US-20260126995-A1 - TOOL FOR ACCURATELY DETECTING THE USE OF THIRD-PARTY LIBRARIES IN APPLICATIONS
Abstract
Disclosed herein is a method performed by one or more computing devices to detect a use of third-party software libraries in an application. The method includes performing static and dynamic analysis of the application to detect one or more signals, generating a tree data structure representing hierarchical component names associated with the one or more signals, wherein each node of the tree data structure represents a path/sub-path of a hierarchical component name, annotating each of one or more nodes of the tree data structure to indicate signals associated with the path/sub-path represented by the node, determining a confidence score for each of the one or more nodes based on the signals, identifying nodes of the tree data structure having a confidence score that meets a threshold confidence score, and reporting one or more of the paths or sub-paths represented by the identified nodes as being associated with third-party software libraries.
Inventors
- Álvaro FEAL
- Narseo VALLINA-RODRIGUEZ
- Joel REARDON
- Serge EGELMAN
- Robert Richter
- Nathaniel Good
Assignees
- AppCensus, Inc.
Dates
- Publication Date
- 20260507
- Application Date
- 20231017
Claims (20)
- 1 . A method performed by one or more computing devices to accurately detect a use of third-party software libraries in an application, the method comprising: performing static analysis of the application and dynamic analysis of the application to detect one or more signals indicative of the use of third-party libraries in the application; generating a tree data structure representing hierarchical component names associated with the one or more signals, wherein each level of the tree data structure represents a level of a component name hierarchy, wherein each node of the tree data structure represents a path or sub-path of a hierarchical component name; annotating each of one or more nodes of the tree data structure to indicate signals associated with the path or sub-path represented by the node; determining a confidence score for each of the one or more nodes based on the signals associated with the path or sub-path represented by the node; identifying nodes of the tree data structure having a confidence score that meets a threshold confidence score; and reporting one or more of the paths or sub-paths represented by the identified nodes as being associated with third-party software libraries.

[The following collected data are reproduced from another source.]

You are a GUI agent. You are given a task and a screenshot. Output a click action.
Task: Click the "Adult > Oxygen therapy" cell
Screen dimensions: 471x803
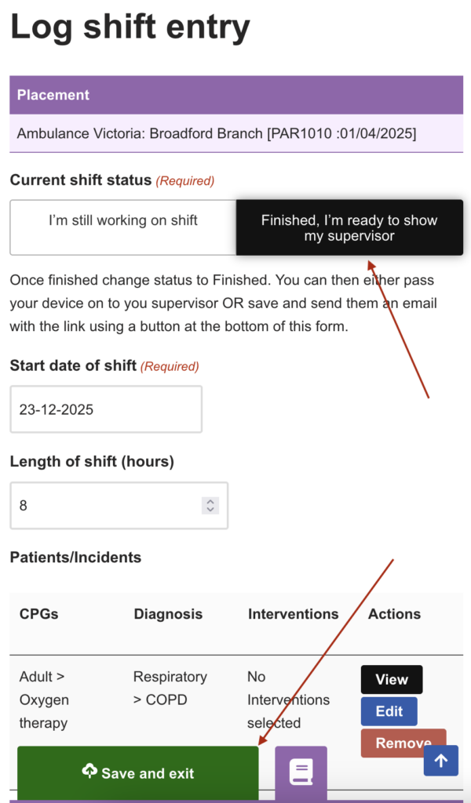(45, 699)
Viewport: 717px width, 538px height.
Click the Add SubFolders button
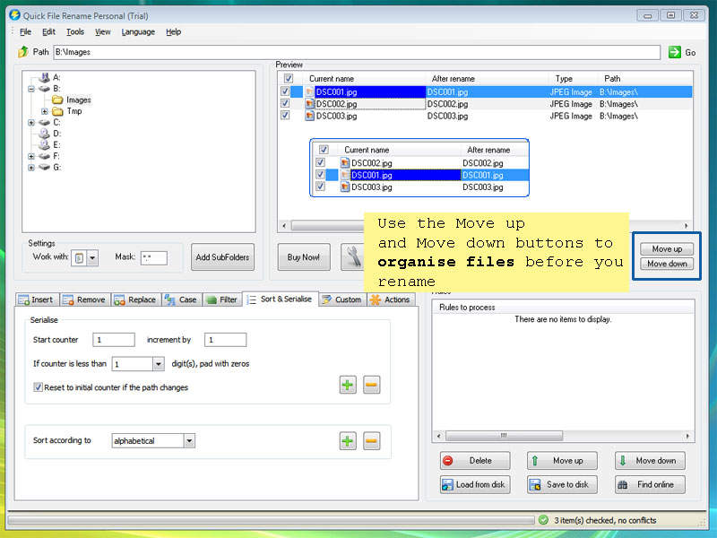222,257
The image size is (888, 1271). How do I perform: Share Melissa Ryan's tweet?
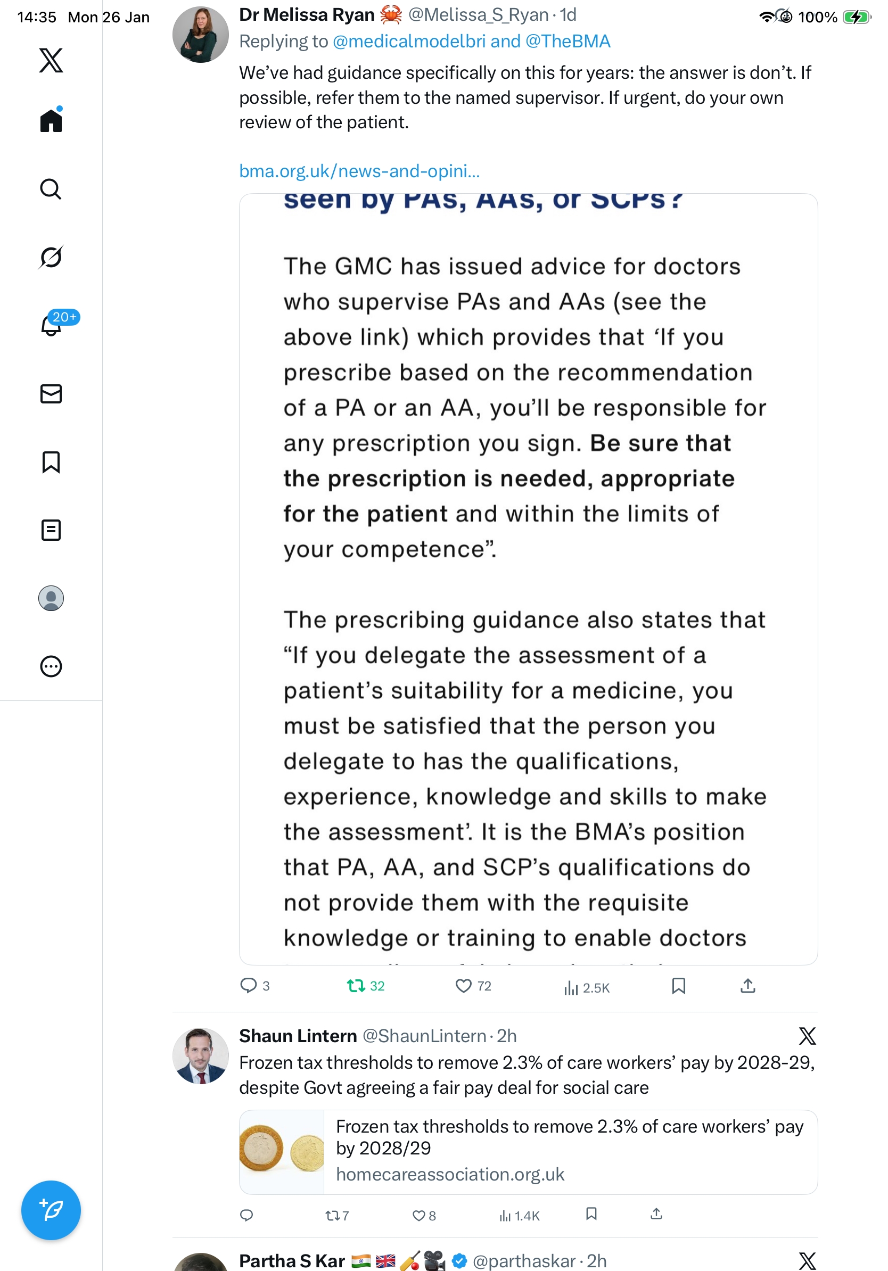(x=747, y=985)
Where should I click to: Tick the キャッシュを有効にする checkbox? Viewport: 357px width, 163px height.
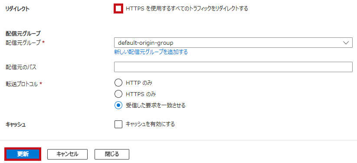(118, 124)
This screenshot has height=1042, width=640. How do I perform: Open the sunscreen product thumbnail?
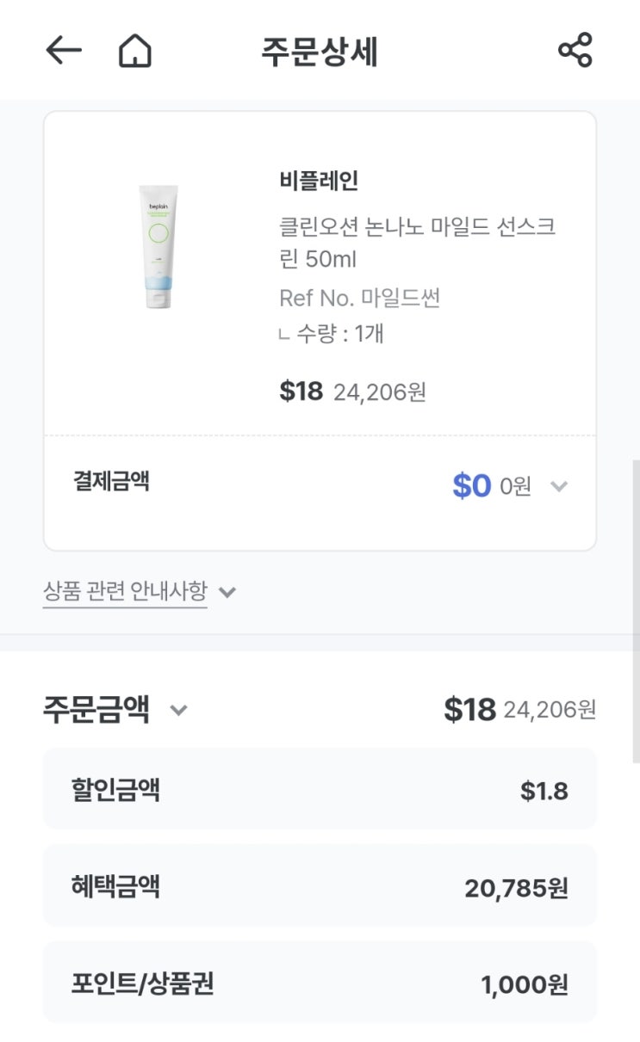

- 2 . The method of claim 1 , wherein the static analysis detects static analysis signals associated with the application, wherein the static analysis signals include one or more of: a third-party class name signal, a class name cross reference signal, a uniform resource locator signal, a manifest file signal, and a configuration file signal.
- 3 . The method of claim 2 , wherein the dynamic analysis detects dynamic analysis signals associated with runtime behavior of the application, wherein the dynamic analysis signals include one or more of: a network communication signal and a class loaded during runtime signal.
- 4 . The method of claim 3 , wherein each of the one or more signals is assigned a weight representing a confidence level provided by the signal, wherein a confidence score for a node of the tree data structure is calculated based on summing weights of respective signals associated with the path or sub-path represented by the node.
- 5 . The method of claim 4 , wherein the class name cross reference signal, the network communication signal, and/or the class loaded during runtime signal are assigned higher weights than the class name signal, the URL signal, and the manifest file signal.
- 6 . The method of claim 1 , wherein the one or more paths or sub-paths that are reported are paths or sub-paths represented by those of the identified nodes that do not have any child nodes having a confidence score that meets the threshold confidence score.
- 7 . The method of claim 1 , further comprising: generating a fingerprint of non-obfuscated code that has determined to be included in a third-party software library, wherein the fingerprint of the non-obfuscated code is generated based on code features of the non-obfuscated code that are not expected to change with obfuscation; storing the fingerprint of the non-obfuscated code and the non-obfuscated code itself in a data storage; determining whether obfuscated code included in the application matches the fingerprint of the non-obfuscated code; and responsive to determining that the obfuscated code matches the fingerprint of the non-obfuscated code, deobfuscating the obfuscated code using the non-obfuscated code.
- 8 . The method of claim 7 , wherein the code features of the non-obfuscated code that are not expected to change with obfuscation include one or more of: function signatures and string constants appearing in code.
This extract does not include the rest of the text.